## Exercise description
Swap "Screen dimensions" for "Display size" in the listing, reproducing only the lines starting at the one containing "Screen dimensions: 360x493 Task: Click the devices" and ending at the one containing "tap(366, 185)", both included, with nothing else changed. Leave the pictures out of your answer.

Interface element listing
┌──
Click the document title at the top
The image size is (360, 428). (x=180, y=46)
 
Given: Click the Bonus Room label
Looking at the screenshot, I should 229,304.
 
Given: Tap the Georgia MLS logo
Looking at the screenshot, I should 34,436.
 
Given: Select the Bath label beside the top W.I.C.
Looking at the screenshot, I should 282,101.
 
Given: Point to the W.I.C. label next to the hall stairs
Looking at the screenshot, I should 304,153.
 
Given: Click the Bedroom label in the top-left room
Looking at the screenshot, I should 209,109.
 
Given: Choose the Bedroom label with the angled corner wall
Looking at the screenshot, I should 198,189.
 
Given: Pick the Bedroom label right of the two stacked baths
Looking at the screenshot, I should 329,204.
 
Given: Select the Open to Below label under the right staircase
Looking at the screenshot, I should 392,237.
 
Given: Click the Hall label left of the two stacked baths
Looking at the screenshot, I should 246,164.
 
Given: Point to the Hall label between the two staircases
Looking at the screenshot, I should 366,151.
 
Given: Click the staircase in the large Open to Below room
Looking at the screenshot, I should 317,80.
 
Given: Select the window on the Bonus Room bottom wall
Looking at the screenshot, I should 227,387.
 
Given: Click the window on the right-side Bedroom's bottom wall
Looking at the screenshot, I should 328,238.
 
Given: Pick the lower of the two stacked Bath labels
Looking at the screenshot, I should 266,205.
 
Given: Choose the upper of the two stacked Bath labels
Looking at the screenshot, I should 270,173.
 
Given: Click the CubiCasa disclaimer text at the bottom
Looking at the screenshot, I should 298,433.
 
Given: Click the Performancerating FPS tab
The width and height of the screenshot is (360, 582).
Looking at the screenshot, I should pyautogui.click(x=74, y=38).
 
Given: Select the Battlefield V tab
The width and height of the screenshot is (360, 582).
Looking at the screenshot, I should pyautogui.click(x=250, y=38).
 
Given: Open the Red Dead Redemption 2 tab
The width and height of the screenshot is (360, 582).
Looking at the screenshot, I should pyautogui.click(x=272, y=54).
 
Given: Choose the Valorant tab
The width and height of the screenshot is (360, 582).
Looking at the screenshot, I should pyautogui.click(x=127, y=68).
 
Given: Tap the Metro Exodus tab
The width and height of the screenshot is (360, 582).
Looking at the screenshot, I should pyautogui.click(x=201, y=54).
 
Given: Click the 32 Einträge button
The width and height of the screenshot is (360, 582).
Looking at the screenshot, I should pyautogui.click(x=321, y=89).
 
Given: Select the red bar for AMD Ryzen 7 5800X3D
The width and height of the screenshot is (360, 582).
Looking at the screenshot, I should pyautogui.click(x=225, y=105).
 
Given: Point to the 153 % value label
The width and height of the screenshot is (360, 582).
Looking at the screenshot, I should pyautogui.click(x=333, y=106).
└──
┌──
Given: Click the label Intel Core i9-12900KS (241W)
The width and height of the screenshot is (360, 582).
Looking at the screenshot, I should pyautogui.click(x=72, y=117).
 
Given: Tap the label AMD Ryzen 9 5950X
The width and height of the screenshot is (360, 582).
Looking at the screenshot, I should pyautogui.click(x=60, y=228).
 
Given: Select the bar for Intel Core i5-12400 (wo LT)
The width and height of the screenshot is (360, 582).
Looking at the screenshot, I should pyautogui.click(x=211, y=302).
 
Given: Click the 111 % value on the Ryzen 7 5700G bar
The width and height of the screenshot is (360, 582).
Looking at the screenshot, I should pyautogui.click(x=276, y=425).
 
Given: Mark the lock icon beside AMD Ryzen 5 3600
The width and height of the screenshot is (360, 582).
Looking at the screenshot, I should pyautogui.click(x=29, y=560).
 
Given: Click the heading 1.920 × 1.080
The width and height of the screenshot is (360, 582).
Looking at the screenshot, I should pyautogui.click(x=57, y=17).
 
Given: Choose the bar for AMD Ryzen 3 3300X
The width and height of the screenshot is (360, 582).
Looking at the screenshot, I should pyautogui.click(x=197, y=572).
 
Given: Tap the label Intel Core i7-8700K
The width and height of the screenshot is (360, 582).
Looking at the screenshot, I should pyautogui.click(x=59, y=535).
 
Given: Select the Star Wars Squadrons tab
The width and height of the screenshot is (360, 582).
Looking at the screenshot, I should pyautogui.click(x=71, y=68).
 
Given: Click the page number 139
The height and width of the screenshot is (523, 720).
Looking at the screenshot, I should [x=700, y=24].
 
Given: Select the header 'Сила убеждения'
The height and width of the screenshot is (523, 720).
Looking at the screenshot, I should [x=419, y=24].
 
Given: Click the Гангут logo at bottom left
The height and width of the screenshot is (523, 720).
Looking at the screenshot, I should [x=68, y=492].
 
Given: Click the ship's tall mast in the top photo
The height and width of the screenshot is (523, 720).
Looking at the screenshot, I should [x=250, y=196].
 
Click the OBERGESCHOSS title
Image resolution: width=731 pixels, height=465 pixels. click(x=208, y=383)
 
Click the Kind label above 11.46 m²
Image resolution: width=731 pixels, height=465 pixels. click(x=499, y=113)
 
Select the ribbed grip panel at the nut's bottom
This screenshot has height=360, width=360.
└──
┌──
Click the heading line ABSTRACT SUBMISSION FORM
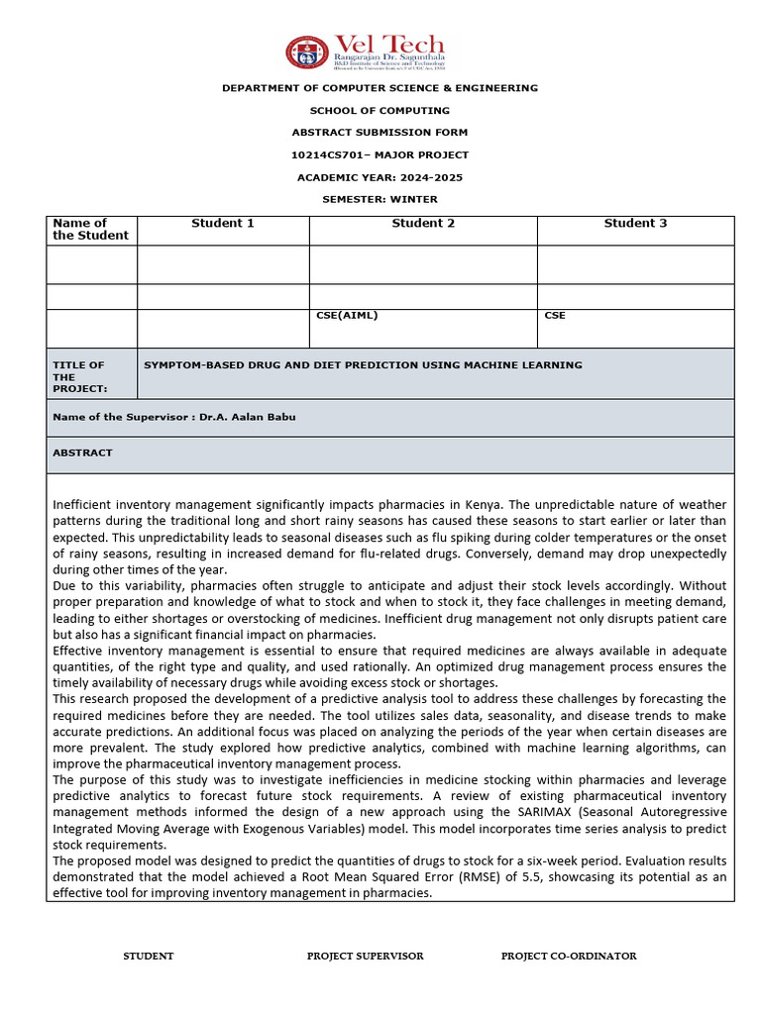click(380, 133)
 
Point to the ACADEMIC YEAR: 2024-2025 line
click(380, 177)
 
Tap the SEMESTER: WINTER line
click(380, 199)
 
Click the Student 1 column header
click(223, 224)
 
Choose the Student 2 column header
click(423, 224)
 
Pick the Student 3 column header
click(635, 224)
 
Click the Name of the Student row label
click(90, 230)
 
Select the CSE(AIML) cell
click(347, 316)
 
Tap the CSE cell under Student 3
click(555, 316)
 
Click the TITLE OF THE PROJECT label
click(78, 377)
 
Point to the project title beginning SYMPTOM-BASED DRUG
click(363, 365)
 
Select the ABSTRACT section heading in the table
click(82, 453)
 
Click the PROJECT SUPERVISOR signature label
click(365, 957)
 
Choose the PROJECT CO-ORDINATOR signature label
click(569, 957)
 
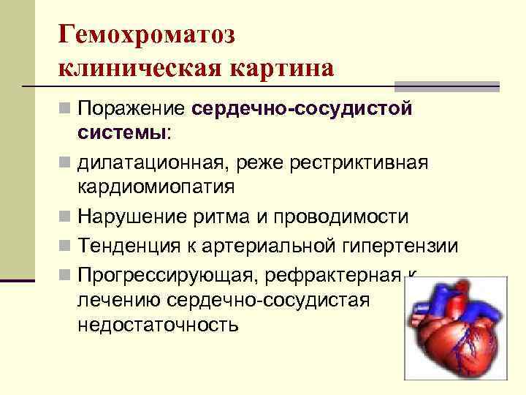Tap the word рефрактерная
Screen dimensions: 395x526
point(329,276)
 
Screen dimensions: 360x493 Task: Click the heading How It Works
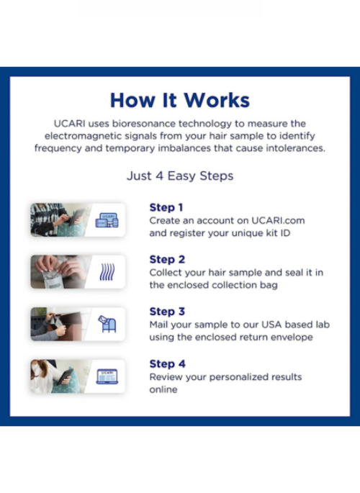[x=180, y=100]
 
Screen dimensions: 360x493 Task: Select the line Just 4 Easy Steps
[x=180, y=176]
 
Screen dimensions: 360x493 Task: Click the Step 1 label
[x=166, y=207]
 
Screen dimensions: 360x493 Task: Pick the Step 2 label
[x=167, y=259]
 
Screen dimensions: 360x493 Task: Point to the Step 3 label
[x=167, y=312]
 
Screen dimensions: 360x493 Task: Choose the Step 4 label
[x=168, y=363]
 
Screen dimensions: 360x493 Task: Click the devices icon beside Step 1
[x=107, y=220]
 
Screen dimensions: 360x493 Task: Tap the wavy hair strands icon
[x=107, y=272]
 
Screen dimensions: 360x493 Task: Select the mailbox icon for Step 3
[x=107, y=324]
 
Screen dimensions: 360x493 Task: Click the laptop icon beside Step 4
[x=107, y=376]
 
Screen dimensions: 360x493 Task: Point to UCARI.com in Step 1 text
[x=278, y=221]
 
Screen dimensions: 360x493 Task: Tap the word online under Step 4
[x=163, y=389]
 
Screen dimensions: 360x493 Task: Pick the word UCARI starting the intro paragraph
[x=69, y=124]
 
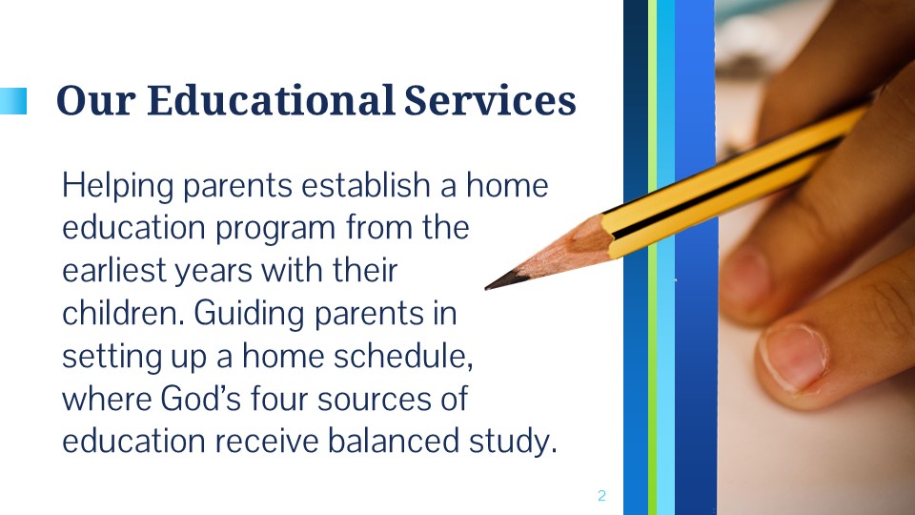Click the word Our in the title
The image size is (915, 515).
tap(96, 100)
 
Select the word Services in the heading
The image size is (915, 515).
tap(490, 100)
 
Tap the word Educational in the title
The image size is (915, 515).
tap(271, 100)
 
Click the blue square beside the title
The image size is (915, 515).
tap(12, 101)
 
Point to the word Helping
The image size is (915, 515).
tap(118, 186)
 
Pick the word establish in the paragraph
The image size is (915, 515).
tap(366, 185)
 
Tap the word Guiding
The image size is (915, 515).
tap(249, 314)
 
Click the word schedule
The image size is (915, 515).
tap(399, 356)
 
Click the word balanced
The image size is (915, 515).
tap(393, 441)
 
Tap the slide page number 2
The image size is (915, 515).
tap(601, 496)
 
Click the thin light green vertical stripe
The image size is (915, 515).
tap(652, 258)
└──
## Exercise output
Display size: 360x493 Task: Click the devices icon beside Step 1
[x=107, y=220]
 
Display size: 360x493 Task: Tap the wavy hair strands icon
[x=107, y=272]
 
Display size: 360x493 Task: Select the mailbox icon for Step 3
[x=107, y=324]
 
Display size: 360x493 Task: Click the laptop icon beside Step 4
[x=107, y=376]
 
Display size: 360x493 Task: Point to UCARI.com in Step 1 text
[x=278, y=221]
 
Display size: 360x493 Task: Tap the word online under Step 4
[x=163, y=389]
 
Display size: 360x493 Task: Pick the word UCARI starting the intro paragraph
[x=69, y=124]
 
Click the word Our in the title
The image size is (915, 515).
tap(96, 100)
 
Select the word Services in the heading
The image size is (915, 515).
tap(490, 100)
 
Tap the word Educational in the title
The image size is (915, 515).
tap(271, 100)
 
Click the blue square beside the title
The image size is (915, 515).
tap(12, 101)
 
Point to the word Helping
The image size is (915, 515).
tap(118, 186)
 
Pick the word establish in the paragraph
The image size is (915, 515).
tap(366, 185)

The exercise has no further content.